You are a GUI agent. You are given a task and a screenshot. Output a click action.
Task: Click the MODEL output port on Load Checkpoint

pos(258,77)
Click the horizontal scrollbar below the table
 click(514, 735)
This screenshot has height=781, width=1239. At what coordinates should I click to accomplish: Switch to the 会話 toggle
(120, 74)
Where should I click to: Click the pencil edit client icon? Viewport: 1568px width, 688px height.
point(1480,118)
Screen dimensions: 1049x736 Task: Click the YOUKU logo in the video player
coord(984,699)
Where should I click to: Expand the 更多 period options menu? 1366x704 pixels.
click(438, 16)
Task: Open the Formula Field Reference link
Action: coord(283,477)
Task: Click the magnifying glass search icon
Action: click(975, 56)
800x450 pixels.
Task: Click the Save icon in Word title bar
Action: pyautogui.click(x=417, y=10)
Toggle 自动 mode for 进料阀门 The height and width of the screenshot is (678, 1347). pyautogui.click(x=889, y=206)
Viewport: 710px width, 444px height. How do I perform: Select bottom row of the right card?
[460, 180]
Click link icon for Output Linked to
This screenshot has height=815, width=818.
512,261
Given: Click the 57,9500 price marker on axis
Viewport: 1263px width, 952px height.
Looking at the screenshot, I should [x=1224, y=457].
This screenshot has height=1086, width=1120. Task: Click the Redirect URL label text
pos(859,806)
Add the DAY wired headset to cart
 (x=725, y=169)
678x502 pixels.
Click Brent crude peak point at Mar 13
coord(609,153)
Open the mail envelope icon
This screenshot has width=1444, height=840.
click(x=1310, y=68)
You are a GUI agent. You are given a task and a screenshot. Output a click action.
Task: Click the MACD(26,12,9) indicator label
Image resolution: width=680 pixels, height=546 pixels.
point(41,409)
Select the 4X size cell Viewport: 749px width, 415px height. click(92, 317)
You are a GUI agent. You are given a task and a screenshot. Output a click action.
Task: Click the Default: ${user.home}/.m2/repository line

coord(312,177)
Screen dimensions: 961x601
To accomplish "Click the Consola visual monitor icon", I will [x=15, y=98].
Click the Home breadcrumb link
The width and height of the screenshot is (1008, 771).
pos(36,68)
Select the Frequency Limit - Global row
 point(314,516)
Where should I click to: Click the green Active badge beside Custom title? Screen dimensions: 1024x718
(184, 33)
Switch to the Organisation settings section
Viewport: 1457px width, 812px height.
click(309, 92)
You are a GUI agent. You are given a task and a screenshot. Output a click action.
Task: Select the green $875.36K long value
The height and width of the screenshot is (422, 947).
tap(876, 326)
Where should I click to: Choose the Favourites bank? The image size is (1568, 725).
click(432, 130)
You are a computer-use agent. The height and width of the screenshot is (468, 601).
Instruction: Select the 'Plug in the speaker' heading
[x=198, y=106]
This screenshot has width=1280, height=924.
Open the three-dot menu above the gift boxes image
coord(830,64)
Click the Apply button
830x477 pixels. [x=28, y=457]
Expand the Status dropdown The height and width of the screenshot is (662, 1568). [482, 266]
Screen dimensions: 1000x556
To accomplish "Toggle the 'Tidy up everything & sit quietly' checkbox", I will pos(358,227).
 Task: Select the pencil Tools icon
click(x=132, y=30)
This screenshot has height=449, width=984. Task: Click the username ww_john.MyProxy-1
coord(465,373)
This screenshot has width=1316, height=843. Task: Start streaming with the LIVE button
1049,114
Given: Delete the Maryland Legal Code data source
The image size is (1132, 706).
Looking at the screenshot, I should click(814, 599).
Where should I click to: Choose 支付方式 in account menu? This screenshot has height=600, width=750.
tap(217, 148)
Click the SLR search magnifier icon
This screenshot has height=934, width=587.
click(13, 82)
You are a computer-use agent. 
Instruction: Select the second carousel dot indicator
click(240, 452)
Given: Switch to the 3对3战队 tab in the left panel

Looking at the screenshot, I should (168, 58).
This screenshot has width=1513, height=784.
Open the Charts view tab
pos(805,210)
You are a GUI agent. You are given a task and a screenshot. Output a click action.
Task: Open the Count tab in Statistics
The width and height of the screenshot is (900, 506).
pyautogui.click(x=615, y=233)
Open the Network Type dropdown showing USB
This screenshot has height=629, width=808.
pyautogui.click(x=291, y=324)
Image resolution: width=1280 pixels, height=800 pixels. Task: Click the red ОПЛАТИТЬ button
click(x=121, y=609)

# # #

**WORK ORDER**
Your job is to set down the whole listing a second time, exactly.

**EXERCISE RESPONSE**
You are a GUI agent. You are given a task and a screenshot. Output a click action.
Task: Click the MODEL output port on Load Checkpoint

pos(258,77)
Click the horizontal scrollbar below the table
 click(514, 735)
This screenshot has height=781, width=1239. At what coordinates should I click to accomplish: Switch to the 会話 toggle
(120, 74)
Where should I click to: Click the pencil edit client icon? Viewport: 1568px width, 688px height.
point(1480,118)
Screen dimensions: 1049x736 Task: Click the YOUKU logo in the video player
coord(984,699)
Where should I click to: Expand the 更多 period options menu? 1366x704 pixels.
click(438, 16)
Task: Open the Formula Field Reference link
Action: coord(283,477)
Task: Click the magnifying glass search icon
Action: click(975, 56)
800x450 pixels.
Task: Click the Save icon in Word title bar
Action: pyautogui.click(x=417, y=10)
Toggle 自动 mode for 进料阀门 The height and width of the screenshot is (678, 1347). pyautogui.click(x=889, y=206)
Viewport: 710px width, 444px height. How do I perform: Select bottom row of the right card?
[460, 180]
Click link icon for Output Linked to
This screenshot has height=815, width=818.
512,261
Given: Click the 57,9500 price marker on axis
Viewport: 1263px width, 952px height.
Looking at the screenshot, I should [x=1224, y=457].
This screenshot has height=1086, width=1120. Task: Click the Redirect URL label text
pos(859,806)
Add the DAY wired headset to cart
 (x=725, y=169)
678x502 pixels.
Click Brent crude peak point at Mar 13
coord(609,153)
Open the mail envelope icon
This screenshot has width=1444, height=840.
click(x=1310, y=68)
You are a GUI agent. You are given a task and a screenshot. Output a click action.
Task: Click the MACD(26,12,9) indicator label
Image resolution: width=680 pixels, height=546 pixels.
point(41,409)
Select the 4X size cell Viewport: 749px width, 415px height. click(92, 317)
You are a GUI agent. You are given a task and a screenshot. Output a click action.
Task: Click the Default: ${user.home}/.m2/repository line

coord(312,177)
Screen dimensions: 961x601
To accomplish "Click the Consola visual monitor icon", I will [x=15, y=98].
Click the Home breadcrumb link
The width and height of the screenshot is (1008, 771).
pos(36,68)
Select the Frequency Limit - Global row
 point(314,516)
Where should I click to: Click the green Active badge beside Custom title? Screen dimensions: 1024x718
(184, 33)
Switch to the Organisation settings section
Viewport: 1457px width, 812px height.
click(309, 92)
You are a GUI agent. You are given a task and a screenshot. Output a click action.
Task: Select the green $875.36K long value
The height and width of the screenshot is (422, 947).
tap(876, 326)
Where should I click to: Choose the Favourites bank? The image size is (1568, 725).
click(432, 130)
You are a computer-use agent. The height and width of the screenshot is (468, 601).
Instruction: Select the 'Plug in the speaker' heading
[x=198, y=106]
This screenshot has width=1280, height=924.
Open the three-dot menu above the gift boxes image
coord(830,64)
Click the Apply button
830x477 pixels. [x=28, y=457]
Expand the Status dropdown The height and width of the screenshot is (662, 1568). [482, 266]
Screen dimensions: 1000x556
To accomplish "Toggle the 'Tidy up everything & sit quietly' checkbox", I will pos(358,227).
 Task: Select the pencil Tools icon
click(x=132, y=30)
This screenshot has height=449, width=984. Task: Click the username ww_john.MyProxy-1
coord(465,373)
This screenshot has width=1316, height=843. Task: Start streaming with the LIVE button
1049,114
Given: Delete the Maryland Legal Code data source
The image size is (1132, 706).
Looking at the screenshot, I should click(814, 599).
Where should I click to: Choose 支付方式 in account menu? This screenshot has height=600, width=750.
tap(217, 148)
Click the SLR search magnifier icon
This screenshot has height=934, width=587.
click(13, 82)
You are a computer-use agent. 
Instruction: Select the second carousel dot indicator
click(240, 452)
Given: Switch to the 3对3战队 tab in the left panel

Looking at the screenshot, I should (168, 58).
This screenshot has width=1513, height=784.
Open the Charts view tab
pos(805,210)
You are a GUI agent. You are given a task and a screenshot. Output a click action.
Task: Open the Count tab in Statistics
The width and height of the screenshot is (900, 506).
pyautogui.click(x=615, y=233)
Open the Network Type dropdown showing USB
This screenshot has height=629, width=808.
pyautogui.click(x=291, y=324)
Image resolution: width=1280 pixels, height=800 pixels. Task: Click the red ОПЛАТИТЬ button
click(x=121, y=609)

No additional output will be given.